Tuesday, January 08, 2008

The keyboard and mouse is going nowhere

I see that Bill Gates has been out and about at CES in as Vegas predicting the end of the keyboard and mouse. What that actually means is that he's been promoting the Microsoft Table technology which is... errm... well it's a table which is also a touch screen monitor. It's nothing particularly new or fancy, touch screens have been around for a while, they're expensive and when they break, which they inevitably will, they really do break.

Don't get me wrong here, I'm not being all anti-Microsoft against the table. It's a cool gadget there is no doubt about that, and, if you felt like getting me one I would have it like a shot, but let's be serious for a moment whilst also thinking in a crude way. How long after the Table goes to market as a commercially viable alternative will it be before someone sues after the screen broke during sex and they got a lump of glass stuck in their backside?

Yes yes, I know that you might be thinking 'why must he bring it down to sex?' but the point is that a table is a multi-functional physical object already, is bolting on technology something that will catch on that well when someone can use a remote control at a giant Media Centre TV from their armchair without moving, or even a wireless mouse? That brings me on to Gates' original prediction. The keyboard may become less used if voice recognition technology actually becomes brilliantly reliable, but the point is that it will reduce in the personal computer world only.

In the BIG computer world it will not. Not even where Windows runs in server environments. Weight, space and cooling costs are key you see and you don't want to by device that require huge bloody screens to manage, espeically if you're doing remote management. So is the keyboard and mouse going anywhere? Of course it isn't and Gates knows that only too well. He does enjoy making wrong predicitons though, and why not, hels rich after all so he has got some things right.

6 comments:

BrianSJ said...

More generally, there are some interesting Gates/Brown Jobs/Cameron parallels. The first pair have built their empires by dodgy commercial means and have run out of steam; Vista and fiscal arithmetic have similar levels of appeal, while the comeback kids have grand plans.

Rob Miller said...

"It's nothing particularly new or fancy, touch screens have been around for a while, they're expensive and when they break, which they inevitably will, they really do break."

That's not really the best argument, since they've made absolute leaps and bounds in terms of functionality over the last few years, and simultaneously fallen in price considerably.

Just compare the functionality of, say, the iPhone's touch screen with the stylus-operated screen of a PDA from just a year or two ago: it's infinitely, indescribably better. Multi-touch was a big step forward, as will be tactile feedback and all the other advances that are just around the corner.

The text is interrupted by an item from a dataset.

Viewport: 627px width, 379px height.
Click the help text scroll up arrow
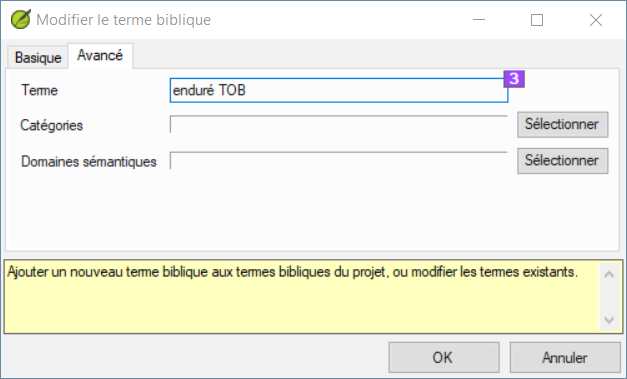[x=609, y=274]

I wouldn't be so confident as to proclaim the death of the mouse or keyboard (but I'm not in a position, like Gates, where I have to use marketing rhetoric), but it's naïve to claim that touch screens are poor, or that the fact that they've been around for a while somehow means they haven't progressed recently.

Anonymous said...

Trust you to bring sex into it (do these table PCs have webcams?). People were predicting the demise of PS/2 (mini-DIN 6-way plug) keyboards and mice with the advent of USB some years back (Dell stopped fitting PS/2 ports on their bothermoards), but they're still hanging tough (if there's always a keyboard and mouse, there's always the need for a separate port and it may as well be the cheaper PS/2).

flashgordonnz said...

Eh? How will I use a KVM switch on computers with no ps/2?

James Higham said...

I don't like touch screens. I know it's old technology and people don't like them but I'm really comfortable with the touch pad together with the Mac shortcuts. Works nicely. The third variant, voice commands, means you have three hands.

Machiavelli's Understudy said...

Keyboards are personal. Aside from yourself, it is the only thing that really knows what you are inputting in to a computer. Can you imagine voice recognition in an Internet café or the office? Yeh, okay...

Then there's the point that- at least to me- they're a lot quicker than handwriting. I can type my name in a third of the time it takes me to write it. So handwriting recognition is out of the window, too...

Finally, they're pretty much reliable. You press the letter 'Q' and you're virtually guaranteed to get it to show up in Word as 'Q'. It will still be a 'Q' when you've lost your voice and it will still be a 'Q' when you've broken your writing hand's wrist.